═════ 提示文 ═════

2016年5月3日火曜日

元ハンセン病患者の日常

今年のゴールデンウィークは前半が好天と聞いたので、急きょ東京に一番近い静岡県某市にやって来た。翌朝、NHKの「小さな旅」の「東京調布市  湧き水の恵み豊かに」を見ようとしたら、同地ではNHK名古屋と静岡の両局の共同制作の「ハンセン病元患者のいま (  国立駿河療養所 )」の放映だった。

富士山が大きく迫る療養所に住む大岩さんは変形した右手が使えず左手で食事を作るが、他人と会う時はどうしても右手を隠すという。週一回スクーターに乗りスーパーマーケットに出かける姿は写ったが買い物の場面は写されなかった ( スーパーとしては元患者が出入りする店とは知られたくなかったのだろう )。

明治40年から続いた隔離政策のため設置された駿河療養所はもっとも患者が多かった昭和31年には471人が収容されていた。今年、入所後58回目の春を迎えた大岩さんには其の間家族の訪問は一度もなかった。入居後、職員に「名前を変えますか」と聞かれたが大岩さんは拒んだ。

平成6年、隔離政策は廃止されたが、療養所を去った人は僅かで、9割以上が残留した。入所後「希望が無かった」大岩さんの今の生き甲斐は野菜作りで、片手で何とか耕運機を運転する。「国から面倒を見てもらっているという弱みを感ずる」ので、出来た野菜を仲間に分けることで「仕事を
して生活できて幸せ」と感ずる。

═════

課題内容:
#1 元ハンセン病患者の日常についての文章に照らして、次の(a)〜(c)が文章と合っているかを「はい」か「いいえ」で答え、決め手となる箇所をそのまま引用せよ。(a) 駿河療養所の入所者が最も多かったのは昭和31年である。(b) 大岩さんは入居後、職員の勧めで名前を変えた。(c) 隔離政策の廃止後、入所者の大半は療養所を去った。
#2 元ハンセン病患者の日常についての文章によると、大岩さんの今の生き甲斐は何か。
#3 元ハンセン病患者の日常についての文章の続きを、最後の文の後から書き継げ。

═════ 提供情報 ═════

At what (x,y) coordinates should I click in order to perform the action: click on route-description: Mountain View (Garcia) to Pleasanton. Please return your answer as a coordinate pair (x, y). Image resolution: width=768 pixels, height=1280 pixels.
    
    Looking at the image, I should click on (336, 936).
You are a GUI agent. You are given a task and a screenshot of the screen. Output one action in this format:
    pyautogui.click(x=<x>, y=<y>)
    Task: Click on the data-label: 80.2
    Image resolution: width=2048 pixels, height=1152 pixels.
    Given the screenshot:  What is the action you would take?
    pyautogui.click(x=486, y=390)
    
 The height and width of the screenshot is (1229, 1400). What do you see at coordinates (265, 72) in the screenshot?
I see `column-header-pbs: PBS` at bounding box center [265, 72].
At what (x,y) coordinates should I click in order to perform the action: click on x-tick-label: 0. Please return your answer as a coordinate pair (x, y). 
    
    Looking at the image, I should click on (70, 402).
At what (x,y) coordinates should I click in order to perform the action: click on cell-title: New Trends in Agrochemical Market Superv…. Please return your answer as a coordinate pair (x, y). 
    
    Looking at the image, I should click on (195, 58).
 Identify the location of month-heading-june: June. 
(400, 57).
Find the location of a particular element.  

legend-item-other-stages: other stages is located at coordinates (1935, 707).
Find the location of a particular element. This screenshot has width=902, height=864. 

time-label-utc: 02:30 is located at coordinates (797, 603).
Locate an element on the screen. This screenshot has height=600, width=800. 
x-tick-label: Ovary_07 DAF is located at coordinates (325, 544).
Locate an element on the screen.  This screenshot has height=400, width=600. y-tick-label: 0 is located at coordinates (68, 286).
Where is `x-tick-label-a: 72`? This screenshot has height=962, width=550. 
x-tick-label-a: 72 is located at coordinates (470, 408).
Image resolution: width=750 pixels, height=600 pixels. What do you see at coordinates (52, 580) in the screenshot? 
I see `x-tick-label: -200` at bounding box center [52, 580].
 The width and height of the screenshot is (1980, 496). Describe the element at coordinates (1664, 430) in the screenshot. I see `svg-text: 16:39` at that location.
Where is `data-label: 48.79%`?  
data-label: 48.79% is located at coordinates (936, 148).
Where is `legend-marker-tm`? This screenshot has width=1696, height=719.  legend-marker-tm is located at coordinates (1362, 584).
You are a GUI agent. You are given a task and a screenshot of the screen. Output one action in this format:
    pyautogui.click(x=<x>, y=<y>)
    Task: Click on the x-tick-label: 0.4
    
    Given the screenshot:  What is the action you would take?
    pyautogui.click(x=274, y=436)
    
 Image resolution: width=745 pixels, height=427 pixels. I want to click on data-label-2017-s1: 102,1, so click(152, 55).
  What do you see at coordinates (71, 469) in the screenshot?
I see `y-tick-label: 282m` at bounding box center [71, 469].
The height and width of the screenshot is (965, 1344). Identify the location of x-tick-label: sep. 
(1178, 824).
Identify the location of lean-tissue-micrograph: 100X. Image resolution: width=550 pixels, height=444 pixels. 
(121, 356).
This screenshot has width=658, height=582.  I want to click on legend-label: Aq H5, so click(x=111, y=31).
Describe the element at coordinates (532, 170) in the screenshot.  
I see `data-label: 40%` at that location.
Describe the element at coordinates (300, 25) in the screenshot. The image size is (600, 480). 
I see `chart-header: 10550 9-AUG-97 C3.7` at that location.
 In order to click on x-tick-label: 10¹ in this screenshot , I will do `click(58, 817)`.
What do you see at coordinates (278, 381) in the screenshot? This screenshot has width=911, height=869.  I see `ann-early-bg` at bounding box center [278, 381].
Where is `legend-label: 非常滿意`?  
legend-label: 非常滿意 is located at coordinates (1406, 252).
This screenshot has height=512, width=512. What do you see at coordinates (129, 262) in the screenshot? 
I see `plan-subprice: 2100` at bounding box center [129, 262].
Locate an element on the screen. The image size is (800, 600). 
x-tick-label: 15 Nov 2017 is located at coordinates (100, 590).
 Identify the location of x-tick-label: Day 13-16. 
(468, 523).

═════

各課題の解答:
#1
(a) はい。「もっとも患者が多かった昭和31年には471人が収容されていた」
(b) いいえ。「入居後、職員に「名前を変えますか」と聞かれたが大岩さんは拒んだ」
(c) いいえ。「療養所を去った人は僅かで、9割以上が残留した」

#2 野菜作りである。

#3
入所者の平均年齢は83歳にもなった。大岩さんの希望はハンセン病の歴史が忘れられないようにして欲しいということである。所内の納骨堂には ( 引き取り人のない?) 骨壷がずらりと並んでいる。大岩さんの遺骨もここに並ぶことだろう。

この番組はいつか中部地方以外でも放映されるだろうか?  ハンセン病患者の苦難 ( 現在も終わっているようには見えなかった )を報道することは大変有意義だと思うのだが..........。歴史 ( 過去 )を知れば現在をよりよく理解できるとはよく言われるが、逆に現在を知れば過去が見えてくるというのも真実ではなかろうか。